Another research project would be finding a Reserve/Guard recruiter who could figure out where you could get a billet with a local unit. There might not be one in your specialty but there might be a number of general-purpose "any ol' field-grade officer" billets.
If you get any encouraging signals-- like the active-duty community managers would appreciate your volunteering to open up more promotion opportunities for others in your specialty-- then it's definitely worth talking with your boss about going to the Reserve/Guard. The command's problem would be how long you'd been in the billet and whether they'd get a relief (doubtful) before your original end of that tour.

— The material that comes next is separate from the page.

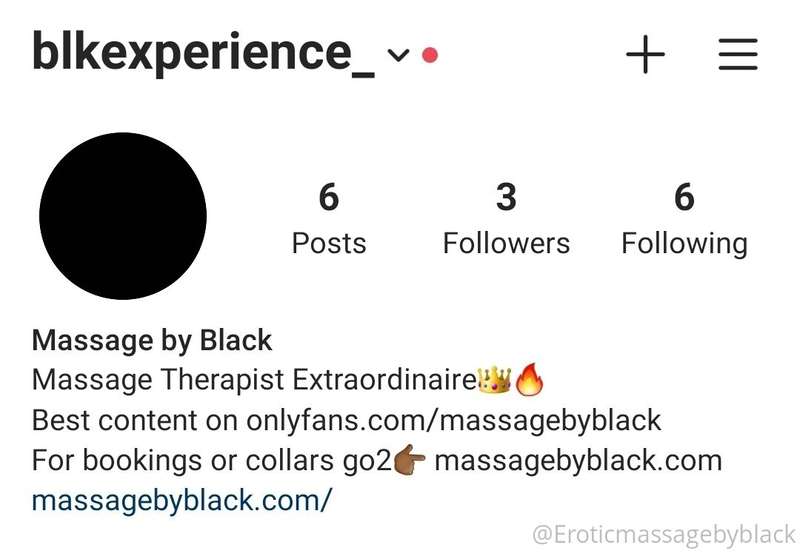Tap the pointing hand emoji in bio
The width and height of the screenshot is (800, 553).
(410, 460)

The chances of this all coming together are probably less than 30%. The difficulty in assessing the probabilities is that you don't know what personnel struggles the assignment officer is dealing with (because they don't want the public discussion) and because you might not be able to find a suitable Reserve/Guard billet. If you can answer those questions, though, and present a pre-packaged solution to the chain of command, they might actually support your decision.
I'm only bringing this up because I keenly understand the morale erosion of a four-year commitment and the corrosive effect it has on your soul. In retrospect, my frequent bicycle commuting on a 24-mile round trip probably saved my blood pressure.

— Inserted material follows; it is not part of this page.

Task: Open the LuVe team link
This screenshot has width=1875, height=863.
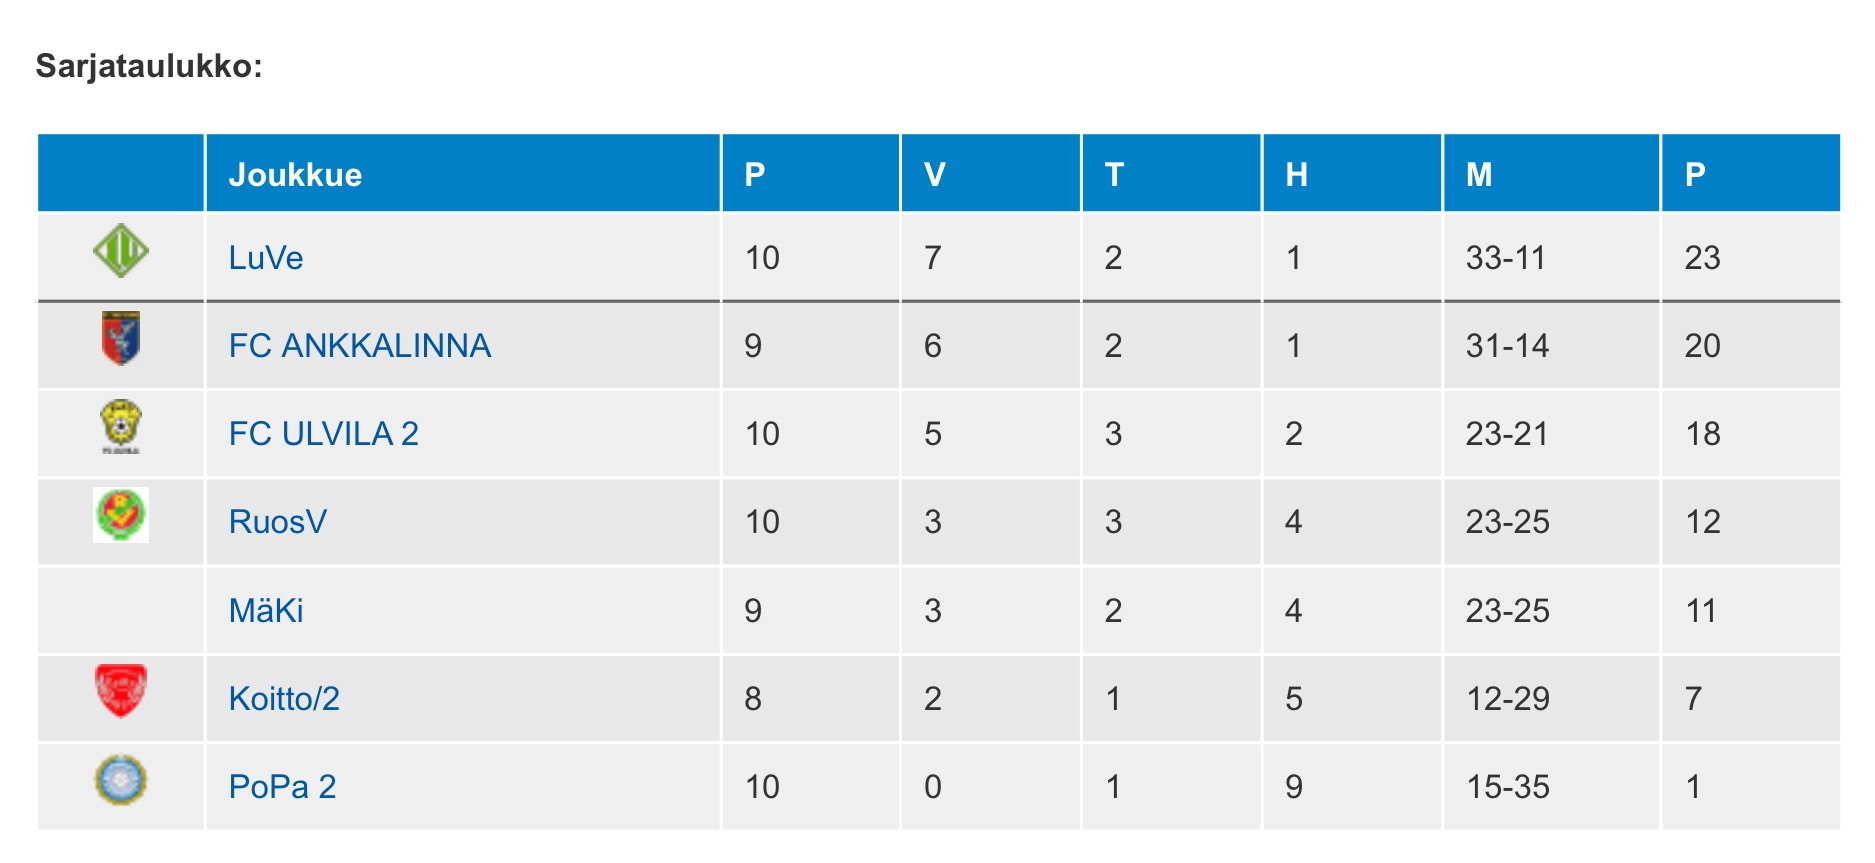Action: pyautogui.click(x=265, y=258)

Of course your XO would immediately give you the crappy jobs for the rest of your time on active duty, and your performance ranking would plummet to the bottom of your ranking group. But the Reserve/Guard forces are used to seeing that from someone who comes to their unit from active duty, especially beyond 12 years of service.
Personally, I applied for the 1990s drawdown TERA program three times before my assignment officer admitted that they'd cut too deep and had to keep everyone, bonus contract or no bonus contract. In exchange, they agreed to continue me on active duty until 20 and to extend me in my billet at a training command for nearly a five-year tour. I still should've resigned for the Reserves, but I was ignorant & scared and the compromise was "good enough". Yet the interesting point was that I actually had a discussion with my CO and BUPERS based on the understanding that I already had enough money and was seeking a better quality of life.
A few years later when my active-duty spouse got into the same issues with her assignment officer, we already knew enough about the Reserves for her to make the choice to resign. Nobody in her chain of command could understand the concept of "we have enough money", and she tremendously enjoyed her time in the Reserves. She even kept drilling because she got a great independent-duty billet.
And of course our whole family reaped the benefits of her quality of life and her happiness.